[Saved data entries]
= = = =

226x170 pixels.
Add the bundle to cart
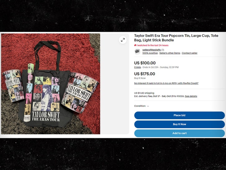pyautogui.click(x=179, y=133)
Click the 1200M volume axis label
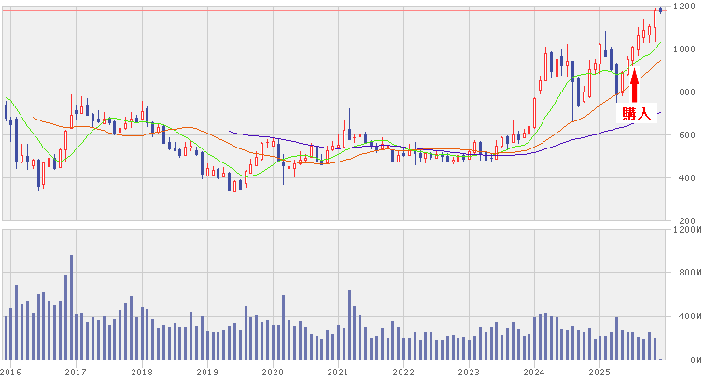This screenshot has width=705, height=381. tap(688, 229)
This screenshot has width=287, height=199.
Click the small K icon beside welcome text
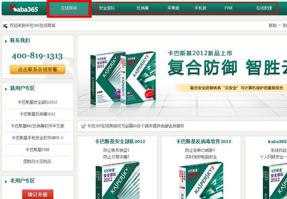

= = = =

Give the data again exactly as written, with no pictures included.

Response to the task —
226x170 pixels.
Add the bundle to cart
pyautogui.click(x=179, y=133)
Click the 1200M volume axis label
This screenshot has width=705, height=381. tap(688, 229)
This screenshot has width=287, height=199.
Click the small K icon beside welcome text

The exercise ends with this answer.